第11話 巨大なバケモノ
それは巨大だった。見上げるのに、胸を張らないといけないほど。大きすぎて、全貌が見えない。
見えるのは、手がある。足がある、胸より上は見えない。
鋼鉄の巨人。そうとしか言いようがないモノ。
「隊長、あれは・・・」
部下に説明を求められ、隊長が解説する。
「試製九八式搭乗操縦型外骨格デモンストレーションだ。」
「あんなの見たことありませんよなんすかあれ動くんすか。」
「2年前に試作された人型ロボットだ。軍用として開発され一定の性能水準をクリアしたんだが、
どうしても稼働時間の問題をクリアできなかったので破棄された計画だ。」
「失敗作って事っすか?」
「軍で使う兵器としてはな。稼働時間が2時間が限界じゃ無理があるが、個人が所有するには過ぎた威力がある。」
コクピットの中では、警察署長ジンキが日本の操縦桿。壁につけられた多数のスイッチをいじっている。
モニタにはリリスが写っている。
「バケモノめ。潰してくれる。」
ジンキがペダルを踏むと、ロボットが一歩踏み出す。
それだけですさまじい音が響く。地鳴りのような、地震のような振動が。
慌てて走り出す抹消部隊。周りにいた警官、騒ぎを野次馬に来た一般人が、一斉に逃げ出す。

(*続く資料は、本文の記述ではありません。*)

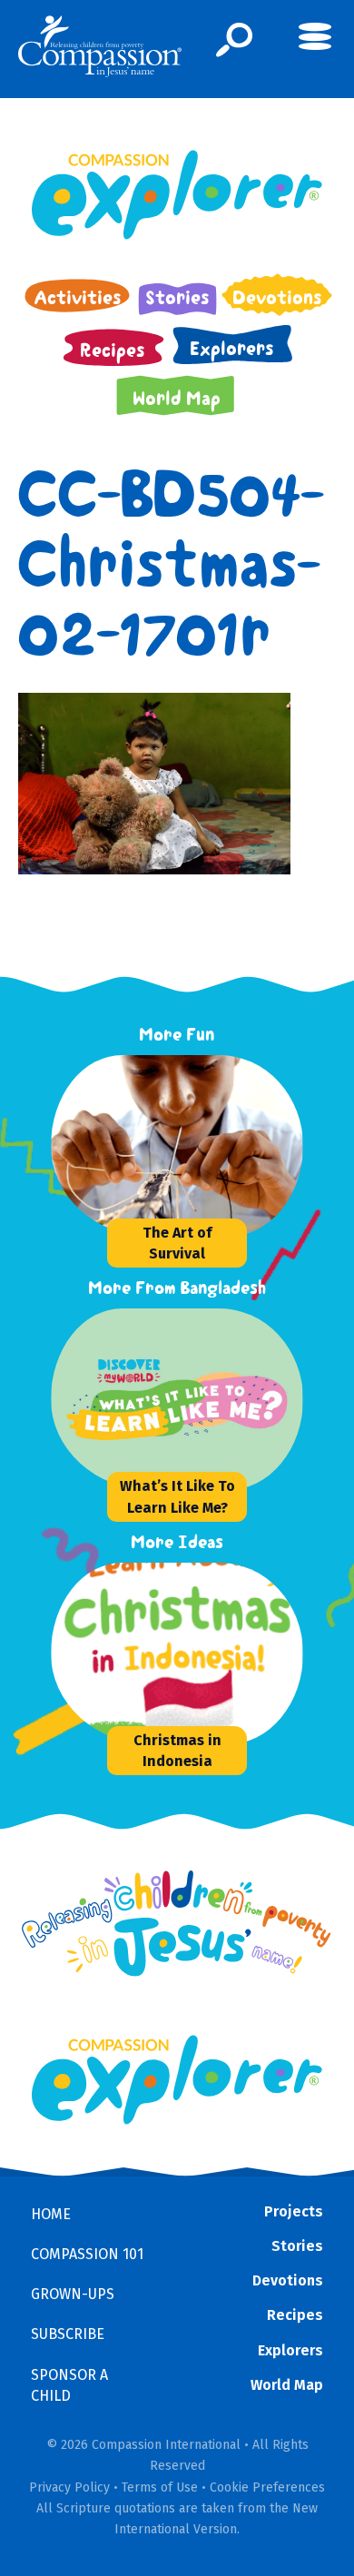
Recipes (295, 2315)
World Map (287, 2384)
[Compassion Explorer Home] (177, 194)
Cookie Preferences (267, 2487)
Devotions (287, 2280)
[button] (234, 40)
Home (51, 2214)
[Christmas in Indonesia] (187, 1653)
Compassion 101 (87, 2254)
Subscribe (67, 2334)
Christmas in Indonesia (177, 1751)
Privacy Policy (69, 2487)
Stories (297, 2246)
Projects (293, 2211)
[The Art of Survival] (187, 1146)
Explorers (290, 2350)
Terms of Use (160, 2487)
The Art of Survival (177, 1243)
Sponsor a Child (69, 2385)
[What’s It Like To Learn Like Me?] (187, 1399)
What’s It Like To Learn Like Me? (177, 1496)
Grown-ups (72, 2294)
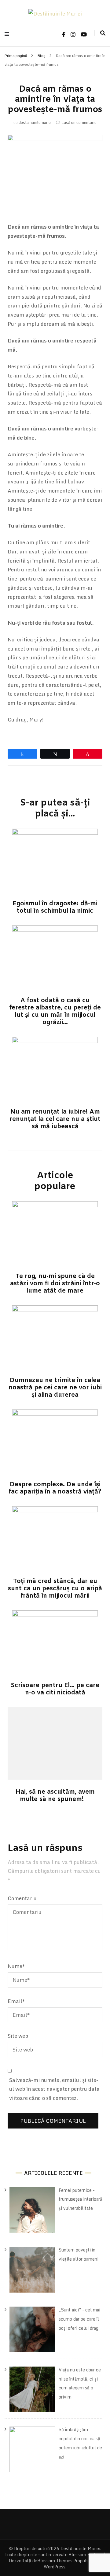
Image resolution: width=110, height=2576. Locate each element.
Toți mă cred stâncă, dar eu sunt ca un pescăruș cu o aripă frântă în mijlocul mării (55, 1588)
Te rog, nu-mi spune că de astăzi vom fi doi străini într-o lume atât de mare (55, 1283)
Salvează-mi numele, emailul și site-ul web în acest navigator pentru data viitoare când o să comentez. (54, 2089)
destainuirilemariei (35, 122)
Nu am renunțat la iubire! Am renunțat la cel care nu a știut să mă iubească (55, 1119)
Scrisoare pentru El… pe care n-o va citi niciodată (55, 1689)
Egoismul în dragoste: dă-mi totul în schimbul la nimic (55, 907)
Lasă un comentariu (79, 122)
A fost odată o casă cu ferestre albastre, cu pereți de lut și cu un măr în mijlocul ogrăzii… (55, 1011)
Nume (16, 1966)
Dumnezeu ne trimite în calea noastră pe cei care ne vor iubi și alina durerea (55, 1387)
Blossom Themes (54, 2560)
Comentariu (22, 1898)
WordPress (54, 2566)
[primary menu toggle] (8, 34)
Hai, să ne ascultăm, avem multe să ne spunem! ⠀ (55, 1795)
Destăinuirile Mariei (80, 2548)
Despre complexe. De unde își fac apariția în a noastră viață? (55, 1488)
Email (16, 2001)
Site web (18, 2036)
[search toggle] (102, 33)
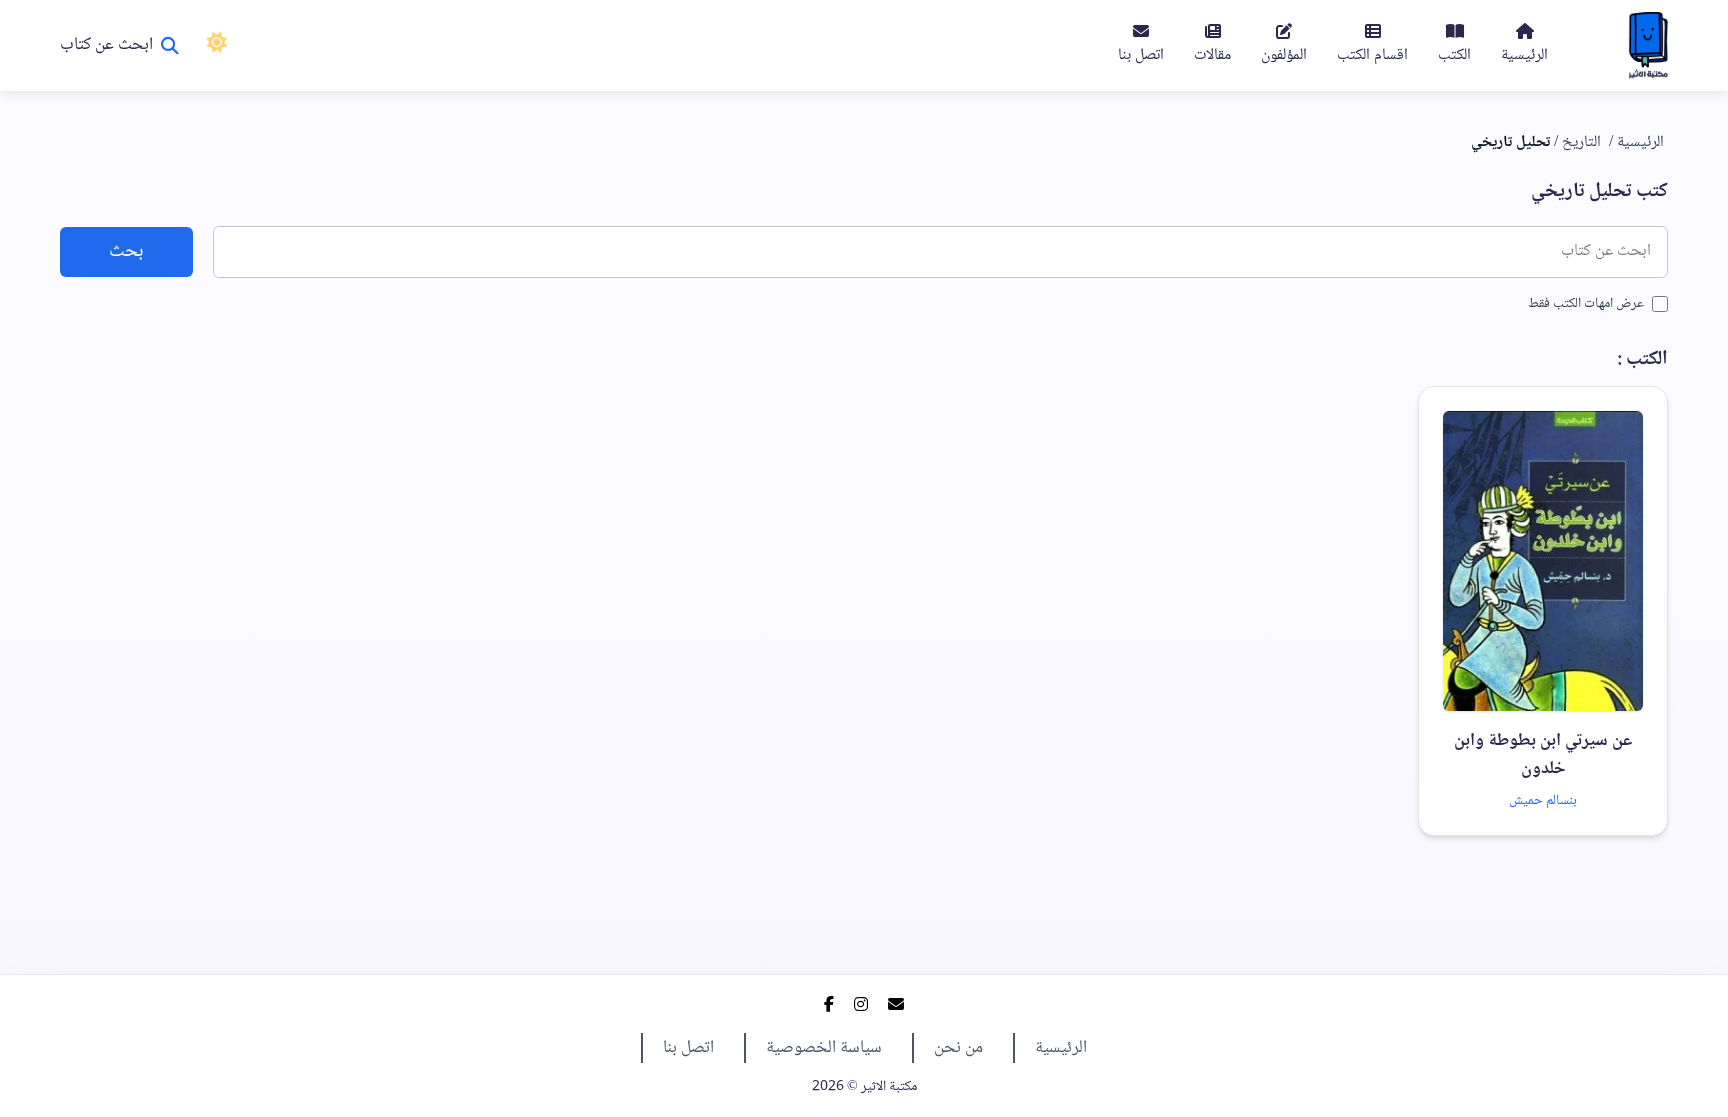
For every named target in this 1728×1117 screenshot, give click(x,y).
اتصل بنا (688, 1048)
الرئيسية (1640, 143)
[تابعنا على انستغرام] (861, 1007)
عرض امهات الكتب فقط (1586, 304)
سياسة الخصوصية (824, 1048)
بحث (126, 252)
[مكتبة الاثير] (1648, 45)
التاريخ (1581, 143)
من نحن (958, 1048)
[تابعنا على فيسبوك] (829, 1007)
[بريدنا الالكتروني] (896, 1007)
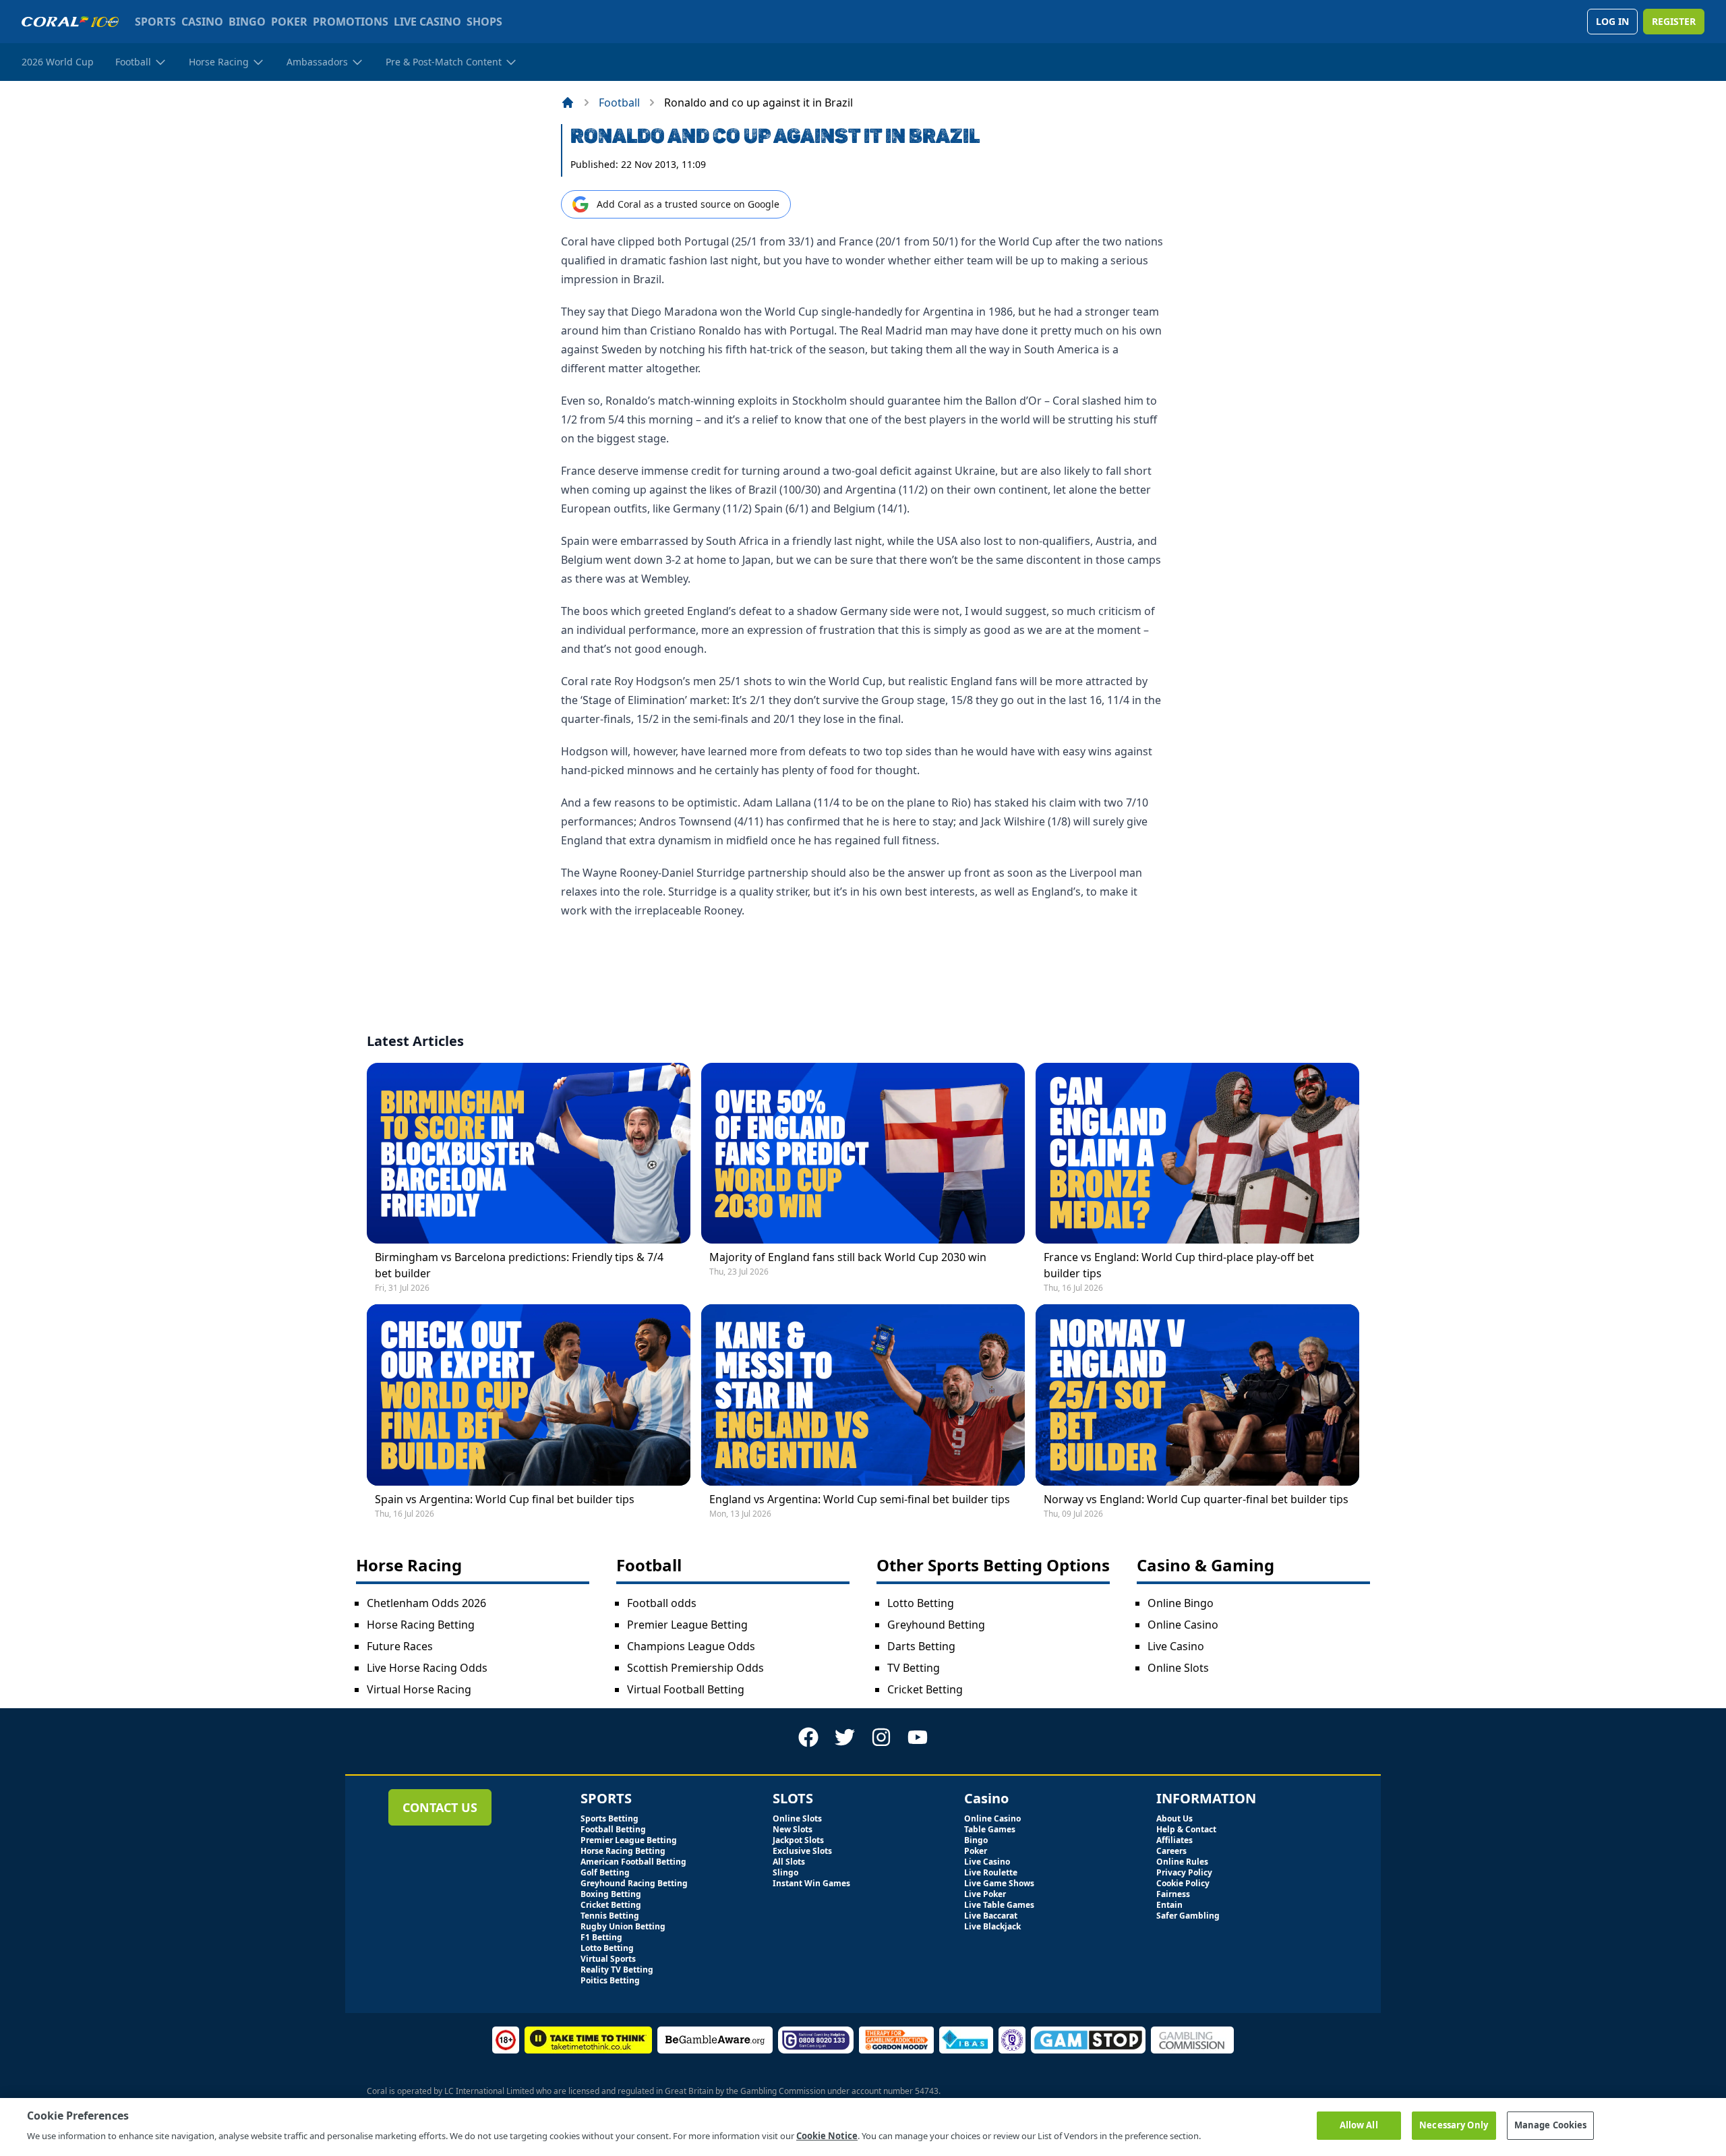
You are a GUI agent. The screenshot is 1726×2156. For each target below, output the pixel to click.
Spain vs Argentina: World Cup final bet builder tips (504, 1499)
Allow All (1359, 2125)
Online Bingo (1181, 1603)
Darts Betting (921, 1646)
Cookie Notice (827, 2135)
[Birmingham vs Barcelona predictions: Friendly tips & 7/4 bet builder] (528, 1153)
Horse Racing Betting (421, 1624)
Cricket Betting (925, 1689)
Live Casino (1176, 1646)
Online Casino (1183, 1624)
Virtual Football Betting (685, 1689)
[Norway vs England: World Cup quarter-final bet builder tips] (1197, 1395)
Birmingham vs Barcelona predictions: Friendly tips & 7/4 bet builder (519, 1265)
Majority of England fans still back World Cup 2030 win (847, 1257)
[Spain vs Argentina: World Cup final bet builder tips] (528, 1395)
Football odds (661, 1603)
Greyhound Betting (936, 1624)
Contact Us (440, 1807)
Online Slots (1178, 1667)
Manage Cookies (1550, 2125)
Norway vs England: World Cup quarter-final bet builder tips (1196, 1499)
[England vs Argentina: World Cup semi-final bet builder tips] (863, 1395)
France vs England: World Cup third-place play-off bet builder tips (1179, 1265)
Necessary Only (1453, 2125)
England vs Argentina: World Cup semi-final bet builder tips (859, 1499)
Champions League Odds (691, 1646)
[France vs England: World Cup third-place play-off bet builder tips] (1197, 1153)
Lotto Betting (920, 1603)
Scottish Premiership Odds (695, 1667)
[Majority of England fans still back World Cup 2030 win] (863, 1153)
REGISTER (1674, 21)
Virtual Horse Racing (419, 1689)
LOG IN (1612, 21)
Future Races (400, 1646)
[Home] (567, 102)
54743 (927, 2091)
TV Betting (913, 1667)
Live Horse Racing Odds (427, 1667)
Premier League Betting (687, 1624)
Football (619, 102)
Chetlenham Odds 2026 (426, 1603)
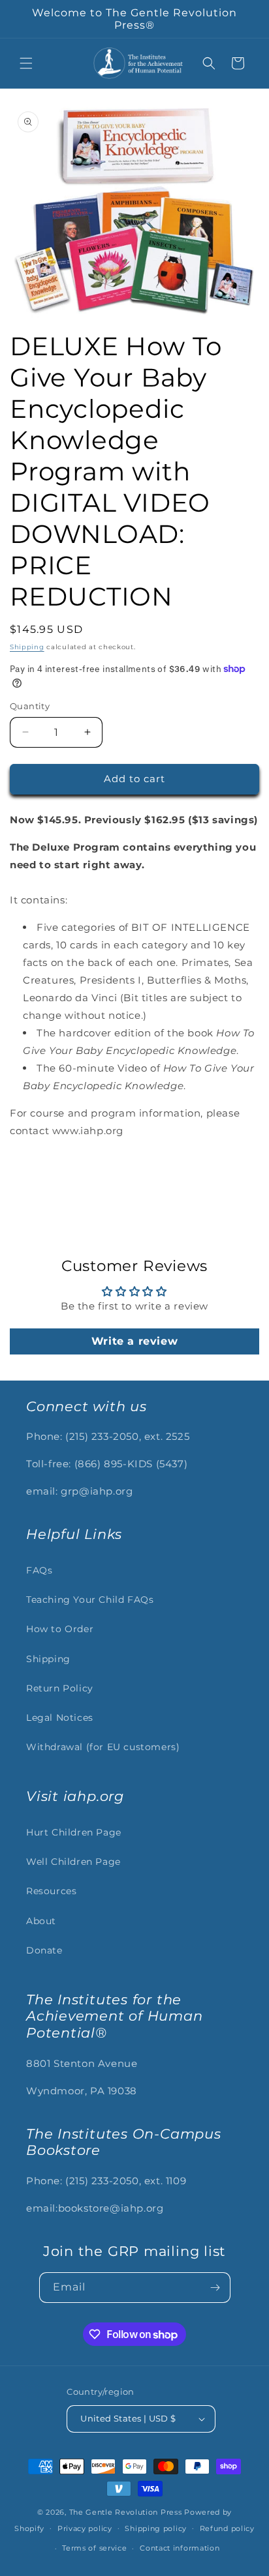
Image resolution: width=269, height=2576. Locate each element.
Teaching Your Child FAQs (89, 1599)
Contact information (179, 2548)
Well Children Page (73, 1861)
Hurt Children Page (73, 1832)
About (41, 1921)
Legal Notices (59, 1717)
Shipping (27, 647)
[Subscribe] (215, 2287)
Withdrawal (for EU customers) (103, 1747)
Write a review (134, 1341)
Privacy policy (84, 2528)
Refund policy (227, 2528)
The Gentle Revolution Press (125, 2512)
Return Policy (59, 1688)
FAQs (39, 1570)
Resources (51, 1891)
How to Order (59, 1629)
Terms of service (94, 2548)
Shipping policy (156, 2528)
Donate (44, 1950)
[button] (26, 63)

ここにいたら巻き込まれて死ぬ。そう本能で理解したからだ。
ただ一人、リリスだけは一歩も動かない。
「ゴーレムか。久しぶりに見たな。何万年ぶりか。」
リリスは人差し指を立てる。
それを天に掲げる。
「なんだ?何の合図だ?」
ジンキはモニタを拡大する。
リリスはその指を下におろす。
すると、リリスの前に一本の線が出現する。
その線は上にぐんぐん伸びていく。
ジンキがなんだこれは、と思うよりも早く、その線から、腕が出てきた。
布に切れ込みを入れて、そこから手を出すような、何もない空間から、突然腕が生えている。
そしてもう一本手が現れる。
その二本の手が、裂け目を、無理やりに広げていく。
広がった裂け目には、真っ暗な石油のような液体が満たされていた。
そこから、頭が出てくる。あまりの超現実的な光景に、ジンキは言葉を失っている。
出てきた頭は、どんなものにも似ていないモノだった。
虫でもない。魚でもない。人でもない。
真っ赤なガラスのような半透明の一つしかない目。
スズメバチのような金と茶色のストライプ。
金の装甲。白と黒のストライプの毛皮。
そして手には真っ赤な棒の先に、銀の四角い刃。剃刀のようだ。あの四角い使い捨ての剃刀。
大きさはデモンストレーションの半分程度。この機体の全長が30mだから、15mほどか。
今、目の前で、明らかに物理法則を無視した、魔術的な、異次元的な、超自然現象を見せられたが、
もはやそれが何か?を考えている暇はない。
そんな超常的な存在が、私を殺しに来ている。
ならば考えるべきことは一つ。
今ここで、このバケモノを殺さなければ私がヤられる。
殺さなければ殺される。
このバケモノをどう殺すか。それだけを考えろ。とジンキは念じた。